El brevísimo “Una casa embrujada” de Virginia Wolf es más un poema en prosa que un cuento que me ha dejado un tanto frío.
“El canal” de Everil Worrell es una perturbadora y original historia de vampiros, un tanto fallida pero llena de sorpresas.
“La debutante” de Leonora Carrington es un breve cuento cruel lleno de humor negro que juega con el absurdo y el surrealismo para socavar una de las bases de la sociedad victoriana: los bailes de debutantes.
“El amante demonio” de Elizabeth Bowen es una historia fría, desagradable, que recrea un destino tan ominoso como inevitable. El marido maltratador aparece aquí retratado como un horror que supera al de cualquier figura clásica de la literatura de miedo.
“La lotería” de Shirley Jackson es otro de los relatos famosos de esta antología. Con todo, su presencia aquí es tan inevitable como obvia. Si hubiera que hacer un top ten de los mejores cuentos de la historia sin duda este estaría entre los elegidos. Sencillamente perfecto.
“Los caballos fantasmales” de Isak Dinesen es una historia un tanto confusa y de complejidad innecesaria pero, también, un eficaz retrato de la niñez, en ocasiones, la más terrorífica de las edades.
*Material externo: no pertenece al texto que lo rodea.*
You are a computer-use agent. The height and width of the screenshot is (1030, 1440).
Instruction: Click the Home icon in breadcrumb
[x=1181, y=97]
“Icada, Nevda, Diada” de Rosa Chacel es el típico relato filosófico y denso que no gustará a muchos lectores deseosos de piezas más ligeras y comprensibles (aclaro que me encuentro en ese grupo más que en el de sus defensores).
“Portobello Road” de Muriel Spark es, quizás, la mejor historia de todo el libro. Narrada en primera persona por una fantasma, su venganza contra su asesino (hombre) es tan justa como bien narrada, con un estupendo elenco de personajes muy bien trazados donde sobresalen esas mujeres independientes y alegres y esos hombres tan débiles como inmorales.
“En plena temporada de la trufa” de Patricia Highsmith es otro cuento no exactamente fantástico. Pertenece a su serie de animales asesinos y posee ese humor seco y negrísimo con el que la Highsmith retrata los crímenes de sus obras. Aunque este feo decirlo reconozco que me ha parecido divertido, muy divertido.
En fin, al margen de debates sobre la literatura y el género, una de las mejores antologías de relatos de terror (y algo más) que he leído.